The best editors, was the conclusion, don't tell you specifically how to fix your manuscript, they tell you what doesn't work - voice, characterization, pacing - and help you figure out how to proceed, how to make it better. "I write at least ten drafts before I let anyone see it," said novelist Genni Gunn. (Genni, incidentally, was in my poetry class in the UBC writing program when I was very pregnant with the child who just turned 30. Sigh.)
"You only get one shot at that clean read," said Catherine Bush. "So make sure your manuscript is in the best possible shape before you give it to an editor."

And then people told horror stories about editors, including one who made a writer change his manuscript from the first to the third person, ruining the book, and an editor whose changes were so invasive that the author had to take the manuscript back to the publisher and begin the editing process all over again.

It's a complex relationship, was the conclusion. But in the end, it's your book, it will have your name on it. Listen carefully to all critiques, but don't accept changes with which you fundamentally disagree.

After lunch, two workshops: "The Realities of Book Publishing," which was so crowded, many were standing at the back or sitting on the floor, and for the next one as well, "The Writer as Promoter, Or, Who has time to write?" Both were dealing with the new realities of the social media - Facebook, Twitter, blogs, podcasts, Goodreads.com - and how writers can help promote their books without losing themselves in the process. Anne Collins, legendary editor, spoke movingly about writers' need "to access the deepest, most quiet part of themselves, in order to produce something of value." And how difficult that is when they are being ordered to Twitter.

Russell Smith, on the second panel, concurred. He was particularly acerbic about writers having to think of their art as a product; of "wasting the few brain cells you have left" on blogging and Facebook when you should be writing.

But, said Terry Fallis and Cathy Buchanan, you have to get your book out to readers so you can write the next one.
Artists shouldn't think of their audience, said Smith. They should be writing for their ideal reader - themselves.
There's nothing wrong with connecting with your readers so they'll tell their friends about you and buy your next book, said the others. Cathy Buchanan Twitters daily, writes a regular newsletter which she emails to hundreds of addresses, has formed a "fiction writers co-op" who cross-promote their books, and Skypes book clubs. A publicist for Random House told us that 17 million Canadians use Facebook, a higher density than any other country in the world. Why not try to plug into that vast network?
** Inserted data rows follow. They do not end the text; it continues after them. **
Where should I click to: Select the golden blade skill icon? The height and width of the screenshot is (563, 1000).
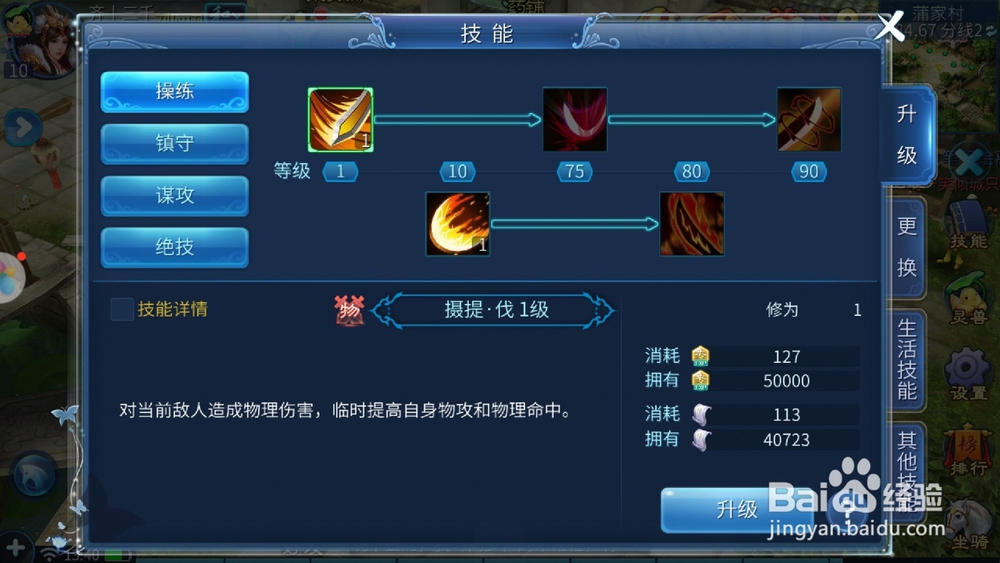click(341, 120)
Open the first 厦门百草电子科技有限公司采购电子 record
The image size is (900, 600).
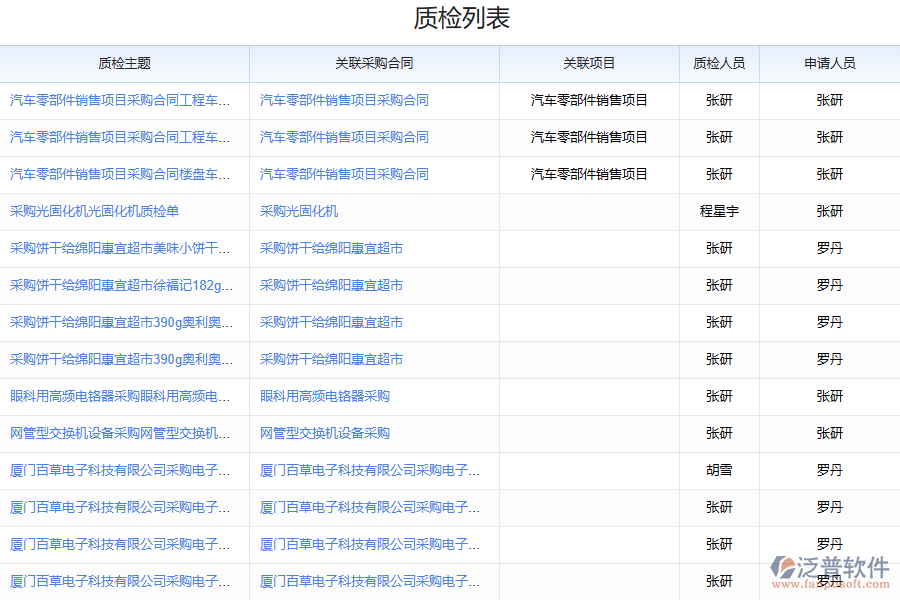[x=119, y=470]
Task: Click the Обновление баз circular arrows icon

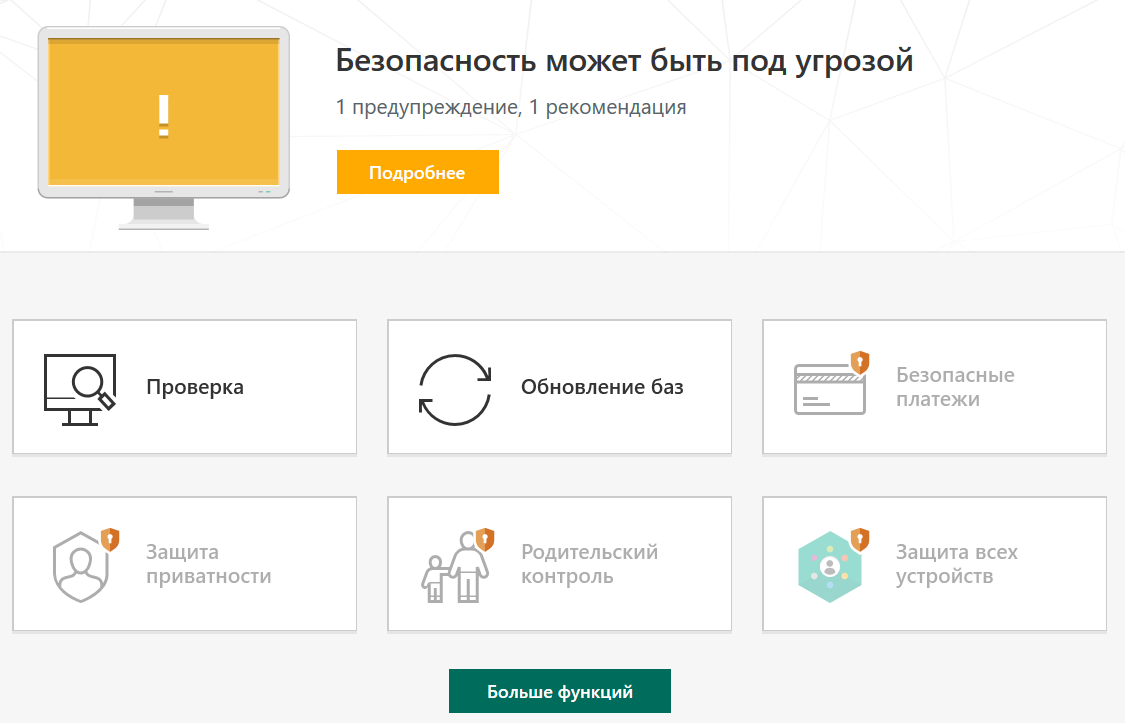Action: coord(455,388)
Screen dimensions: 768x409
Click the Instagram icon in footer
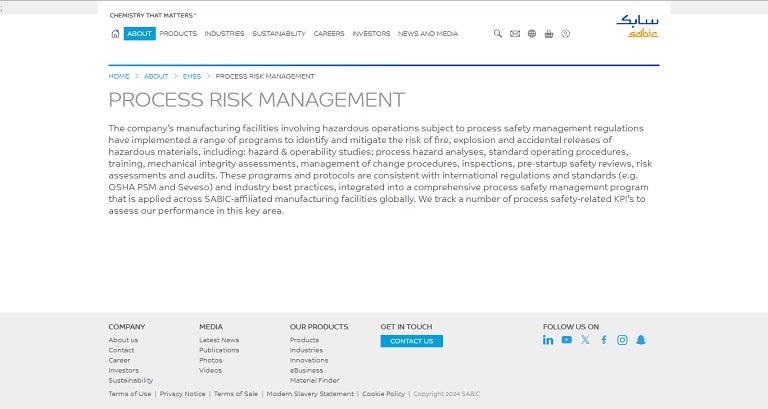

Russell spoke with eloquence: "It's still unseemly to be a braggart. I don't want to receive your achievement updates," he said, and "If you think of your audience as a market," he said, "a market must be pleased."
"I only have a certain number of words in me a day," he said. "If I spend two hours on a blog, I'm done."
"Ah," said the publicist. "That's where Twitter comes in."

I think Smith was outgunned by the more pragmatic members of the panel. "I only know about your novel," an audience member told him, "through your column in the 'Globe.'"

In the breaks, I met a writer from Vancouver who writes about the film business and a writer from Guelph who writes about modernist literature and whose book is about T. S. Eliot and Virginia Woolf. I was chatting to her by the books table, where we placed our books for sale, when someone picked up "Finding the Jewish Shakespeare" and bought it! Thrilling. I signed it for her. Perhaps it helped, marketing-wise, that I dropped the price from $25 to $20 as a special promotional deal. And then, I rushed home to blog to you. Am I not up to date?

No, I learned today.
I must learn to Twitter. The next frontier.
Oh yes. And to finish the @#$# book.